A nova diretriz, parte de uma ordem executiva mais ampla, foi assinada no primeiro dia de sua administração e visa restringir o reconhecimento oficial do gênero de um indivíduo ao sexo atribuído ao nascimento. Além das prisões, a determinação também afeta imigrantes detidos sob custódia federal.
O movimento gerou reações polarizadas. A Frente de Libertação das Mulheres, um grupo que defende a definição de gênero baseada no sexo biológico, considerou a decisão como uma “grande vitória“. Este grupo atualmente contesta uma legislação da Califórnia que permite que prisioneiros solicitem alojamento com base em sua identidade de gênero, alegando que isso infringe os direitos constitucionais das mulheres não trans.
A ordem executiva reflete a posição do grupo, afirmando que “esforços para eliminar a realidade biológica do sexo atacam fundamentalmente as mulheres, privando-as de dignidade, segurança e bem-estar”. Por outro lado, defensores dos direitos trans criticaram a nova política, alertando que ela aumenta os riscos de violência e abuso nas prisões. Shannon Minter, diretor jurídico do Centro Nacional para Direitos Lésbicos, expressou preocupação: “Haverá estupros e agressões físicas como resultado dessa política”, destacando que essa situação também prejudica os agentes prisionais.

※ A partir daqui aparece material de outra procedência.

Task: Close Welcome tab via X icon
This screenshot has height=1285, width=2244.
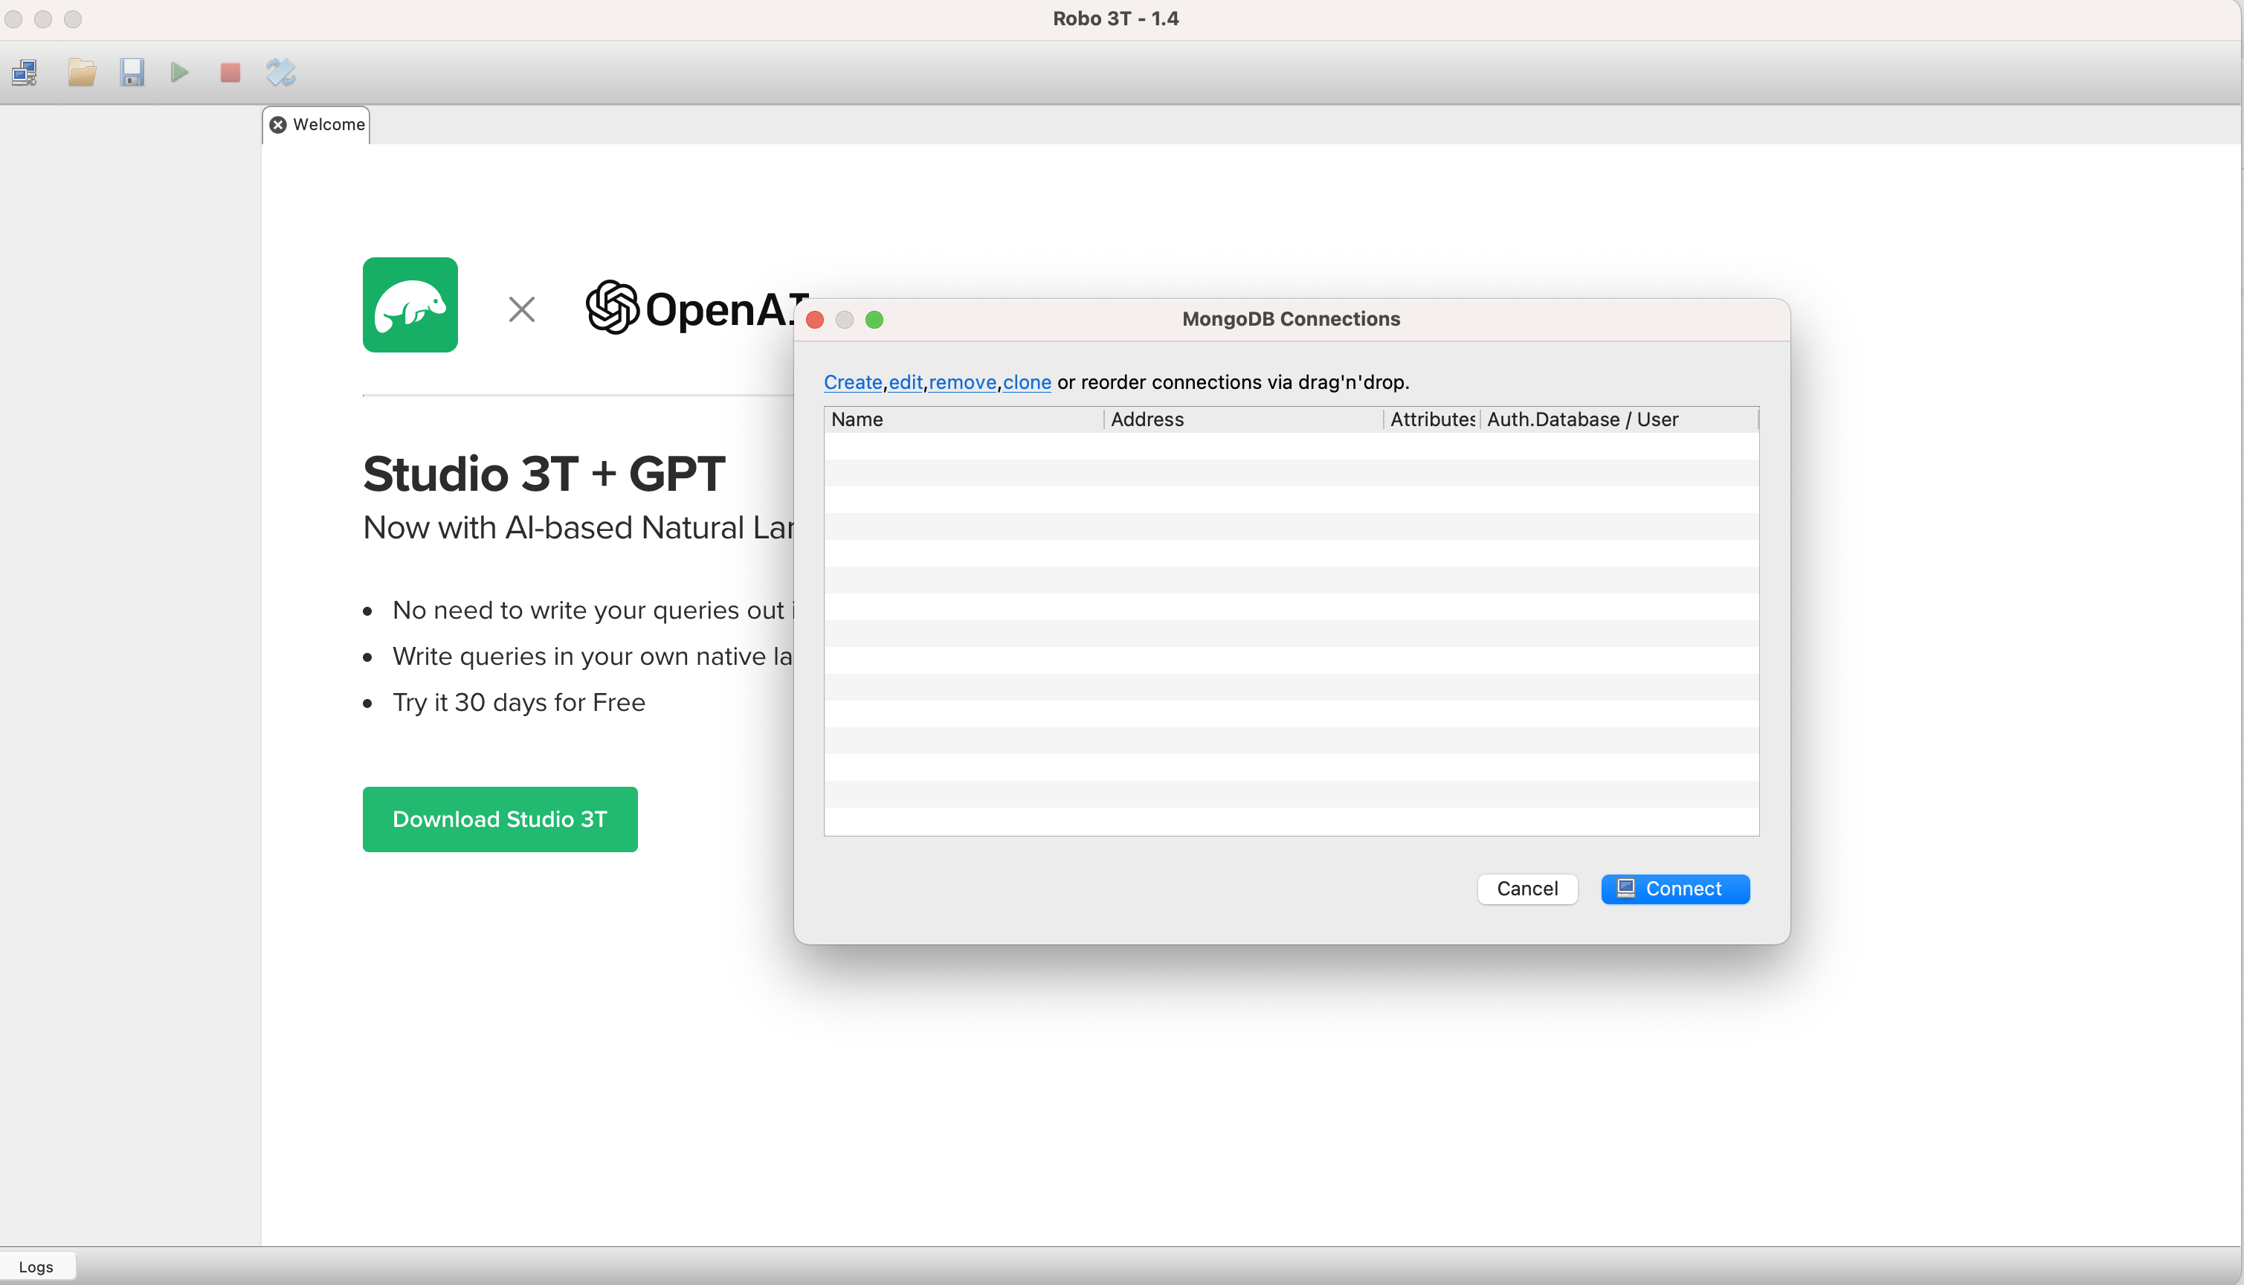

Especialistas jurídicos indicam que a ordem poderá enfrentar desafios legais nos tribunais. Já existem precedentes que garantem a proteção dos prisioneiros vulneráveis e o fornecimento de cuidados médicos adequados para aqueles diagnosticados com disforia de gênero.
Richard Saenz, advogado da Lambda Legal, enfatizou: “As proteções constitucionais não se suspendem quando uma pessoa está atrás das grades ou em centros de detenção”. A nova ordem, intitulada “Defendendo as Mulheres contra o Extremismo da Ideologia de Gênero e Restaurando a Verdade Biológica ao Governo Federal”, especifica que apenas mulheres trans devem ser realocadas e não menciona homens trans.

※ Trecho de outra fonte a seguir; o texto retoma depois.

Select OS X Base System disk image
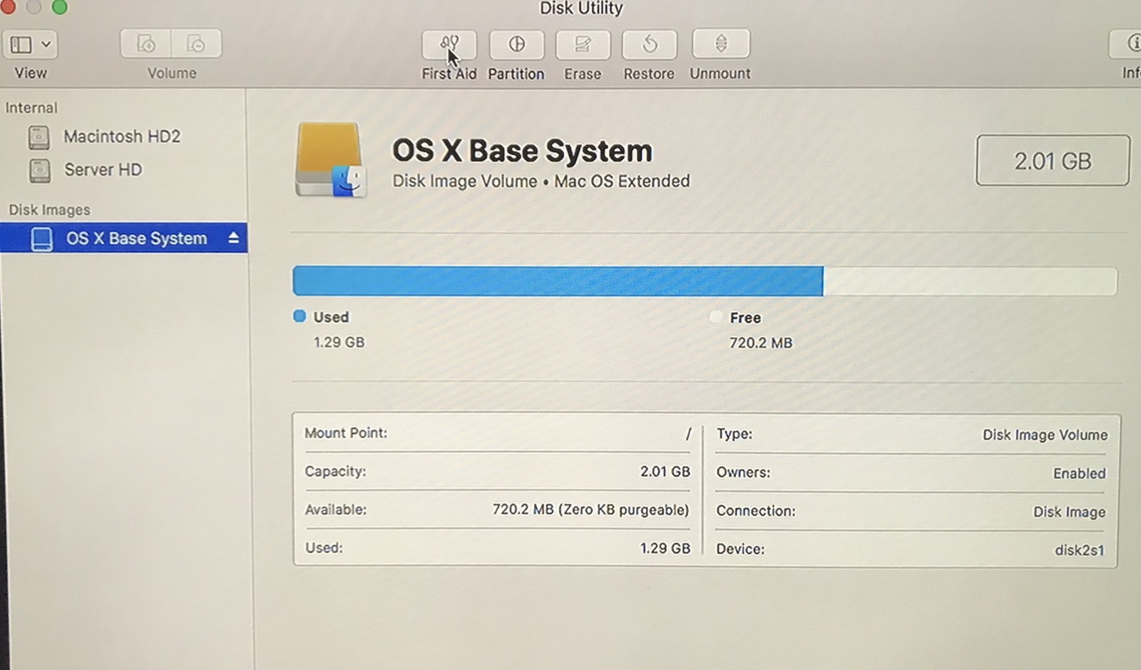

Atualmente, aproximadamente 1.500 prisioneiros federais são identificados como mulheres trans, representando cerca de 15% da população feminina nas prisões. Em contraste, entre os prisioneiros masculinos – totalizando cerca de 144 mil – há cerca de 750 homens trans, o que equivale a 0,5% dessa população. Embora pessoas trans representem menos de 1% da população adulta nos EUA, estudos sugerem que elas são desproporcionalmente afetadas pelo sistema prisional devido à discriminação e rejeição social.
Dados apontam que prisioneiros trans têm dez vezes mais chances de relatar experiências de violência sexual em comparação com outros detentos. A Suprema Corte reconheceu essa vulnerabilidade em 1994, quando determinou que o governo deve proteger os prisioneiros da violência.
Dee Farmer, a mulher cuja situação levou ao reconhecimento legal dessa vulnerabilidade, agora lidera o Fight4Justice, um grupo dedicado à defesa dos direitos dos prisioneiros LGBTQIA+. Ela relata preocupações recentes sobre a segurança das detentas após as novas ordens: “Recebi chamadas de detentas desesperadas sobre o que pode acontecer com elas”.
No final da administração Obama, diretrizes foram implementadas para garantir que prisioneiros trans fossem alocados conforme sua identidade de gênero na maioria dos casos; entretanto, durante seu primeiro mandato, Trump reverteu essas políticas para priorizar o alojamento baseado no sexo biológico.
A nova ordem proíbe também qualquer gasto federal em procedimentos médicos ou tratamentos destinados à conformação da aparência dos detentos ao sexo oposto.